「君といるとビール進んじゃうね」
「私とは関係ないと思うけど、ビールが進むのは」
「いやいや楽しくて仕方ないよ。君といると」出切る限りの笑顔を作って言った。
「私のおかげというより、わたしのせいっていうのは悪くないかも」
逆もまた真実であって欲しいが、それを聞くのはやめにした。そばにいる彼女への気持ちが飛躍する。だがそれは今ではないはずだ。もう少しこのままで。ビールが時間を濃密にする。

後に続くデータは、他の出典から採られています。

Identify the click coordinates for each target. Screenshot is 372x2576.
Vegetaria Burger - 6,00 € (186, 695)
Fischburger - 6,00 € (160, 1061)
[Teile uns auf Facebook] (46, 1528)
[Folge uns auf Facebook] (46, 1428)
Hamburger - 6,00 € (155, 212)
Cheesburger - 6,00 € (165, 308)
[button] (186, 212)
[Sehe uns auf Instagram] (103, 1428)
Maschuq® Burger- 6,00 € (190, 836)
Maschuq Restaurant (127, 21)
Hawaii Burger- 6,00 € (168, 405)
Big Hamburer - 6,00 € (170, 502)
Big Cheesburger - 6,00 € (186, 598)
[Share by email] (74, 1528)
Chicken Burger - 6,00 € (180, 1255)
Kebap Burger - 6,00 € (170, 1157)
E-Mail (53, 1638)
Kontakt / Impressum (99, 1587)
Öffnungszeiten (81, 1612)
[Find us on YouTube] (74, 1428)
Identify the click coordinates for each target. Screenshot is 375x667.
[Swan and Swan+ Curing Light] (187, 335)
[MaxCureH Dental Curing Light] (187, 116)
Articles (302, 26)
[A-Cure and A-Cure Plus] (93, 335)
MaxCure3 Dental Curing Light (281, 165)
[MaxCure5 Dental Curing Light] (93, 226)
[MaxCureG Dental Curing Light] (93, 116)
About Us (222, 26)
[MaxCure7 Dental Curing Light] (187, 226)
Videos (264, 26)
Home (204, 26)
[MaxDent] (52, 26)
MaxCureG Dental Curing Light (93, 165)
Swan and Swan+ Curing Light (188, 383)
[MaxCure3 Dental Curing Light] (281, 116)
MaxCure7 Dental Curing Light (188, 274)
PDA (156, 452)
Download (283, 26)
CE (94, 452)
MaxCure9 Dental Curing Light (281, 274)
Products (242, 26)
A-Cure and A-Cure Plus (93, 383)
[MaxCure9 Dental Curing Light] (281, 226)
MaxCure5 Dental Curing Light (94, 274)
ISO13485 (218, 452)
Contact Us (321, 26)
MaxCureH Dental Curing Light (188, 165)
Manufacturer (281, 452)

「まだ飲み足りない?」唐突に彼女が言った。この言葉の意味は。
「飲まずにはいられないな、君といると」空の缶を振ってみせる。
「飲み足りないというか話し足りないというかどっちだろ」
「でも話をするには酔いすぎていないかしら、あなたも」そう言った彼女の目は恐ろしく艶を帯びていたように映った、俺には。
「話をするには明るすぎない?」目だけじゃない、彼女自体が艶の塊だ。
暗闇が突如訪れる。
闇は世の中の物を全て美しく見せると聞いた事がある。あれはどうやら真実だったらしい。彼女を形容する言葉を俺は持ち合わせていない。
そして触れ合う感覚はその視覚すら凌駕してしまうことも。